Performance Analysis of Empirical Open-Circuit Voltage Modeling in Lithium Ion Batteries, Part-1: Performance Measures

TL;DR

This paper investigates how errors and uncertainties in the open circuit voltage to state of charge (OCV-SOC) curve affect battery management systems, highlighting sources of error and proposing models to enhance safety and reliability.

Contribution

It is the first to analyze the impact of OCV-SOC modeling errors and uncertainties on SOC and capacity estimation in lithium-ion batteries.

Findings

Identifies key sources of uncertainty in OCV-SOC curves.

Proposes models to incorporate uncertainties into battery management.

Highlights the importance of accounting for errors to improve system reliability.

Abstract

The open circuit voltage to the state of charge (OCVSOC) characteristic is crucial for battery management systems.

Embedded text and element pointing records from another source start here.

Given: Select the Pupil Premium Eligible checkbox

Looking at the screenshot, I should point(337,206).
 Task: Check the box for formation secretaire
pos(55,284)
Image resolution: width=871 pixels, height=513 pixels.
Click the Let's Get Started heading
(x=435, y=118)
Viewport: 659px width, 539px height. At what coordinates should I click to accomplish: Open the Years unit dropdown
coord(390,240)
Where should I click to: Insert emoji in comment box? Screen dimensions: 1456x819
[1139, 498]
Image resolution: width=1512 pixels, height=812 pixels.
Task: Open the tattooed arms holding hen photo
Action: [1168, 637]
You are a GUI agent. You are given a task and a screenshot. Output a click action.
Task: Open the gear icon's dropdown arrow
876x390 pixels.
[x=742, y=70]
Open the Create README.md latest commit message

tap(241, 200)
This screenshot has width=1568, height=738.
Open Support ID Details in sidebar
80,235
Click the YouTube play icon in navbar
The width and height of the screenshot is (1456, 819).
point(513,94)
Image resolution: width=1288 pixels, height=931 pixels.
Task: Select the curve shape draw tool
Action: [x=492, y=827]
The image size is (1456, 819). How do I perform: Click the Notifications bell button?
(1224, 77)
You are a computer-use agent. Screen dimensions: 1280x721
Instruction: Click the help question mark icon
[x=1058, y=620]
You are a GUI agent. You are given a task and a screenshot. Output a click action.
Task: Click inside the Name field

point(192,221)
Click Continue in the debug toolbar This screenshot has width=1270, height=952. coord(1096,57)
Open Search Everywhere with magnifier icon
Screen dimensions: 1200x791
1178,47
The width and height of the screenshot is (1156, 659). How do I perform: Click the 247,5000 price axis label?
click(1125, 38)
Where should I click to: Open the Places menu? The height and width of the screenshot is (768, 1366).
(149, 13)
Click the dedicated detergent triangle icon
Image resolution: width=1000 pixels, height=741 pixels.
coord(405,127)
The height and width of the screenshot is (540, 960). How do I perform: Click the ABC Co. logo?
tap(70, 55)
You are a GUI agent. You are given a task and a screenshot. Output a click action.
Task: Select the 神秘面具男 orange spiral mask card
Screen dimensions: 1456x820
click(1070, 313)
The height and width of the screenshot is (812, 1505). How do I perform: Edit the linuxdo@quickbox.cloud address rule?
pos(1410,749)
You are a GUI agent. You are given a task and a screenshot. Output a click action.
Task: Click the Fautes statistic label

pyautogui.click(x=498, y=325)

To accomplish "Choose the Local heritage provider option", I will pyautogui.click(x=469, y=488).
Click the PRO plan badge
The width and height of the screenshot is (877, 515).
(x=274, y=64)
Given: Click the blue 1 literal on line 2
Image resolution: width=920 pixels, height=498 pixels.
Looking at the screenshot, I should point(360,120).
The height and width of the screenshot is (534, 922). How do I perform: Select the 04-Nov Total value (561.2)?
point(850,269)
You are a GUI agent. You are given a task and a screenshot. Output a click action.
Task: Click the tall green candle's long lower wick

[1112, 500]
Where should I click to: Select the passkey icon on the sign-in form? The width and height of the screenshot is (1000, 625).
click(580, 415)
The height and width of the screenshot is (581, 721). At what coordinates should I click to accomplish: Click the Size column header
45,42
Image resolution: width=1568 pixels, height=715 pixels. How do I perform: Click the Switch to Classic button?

Using the OCV-SOC curve, the SOC and the battery capacity can be estimated in real-time. Accurate SOC and capacity information are important to carry out the majority of battery management functionalities that ensure a safe, efficient, and reliable battery pack power system. Numerous approaches have been reported in the literature for improved SOC estimation and battery capacity estimation. These approaches focus on various estimation and filtering techniques to reduce the effect of measurement noise and uncertainties due to hysteresis and relaxation effects. Even though all the existing approaches to SOC estimation rely on the OCV-SOC characterization, little attention was paid to investigating the possibility of errors in the OCV-SOC characterization and the effect of uncertainty in the OCV-SOC curve on SOC and capacity estimates. In this paper, which is the first part of a series of three papers, the effect of OCV-SOC modeling error in the overall battery management system is discussed. The different sources of uncertainties in the OCV-SOC curve include cell-to-cell variation, temperature variation, aging drift, cycle rate effect, curve-fitting error, and measurement/estimation error. The proposed uncertainty models can be incorporated into battery management systems to improve their safety, performance, and reliability.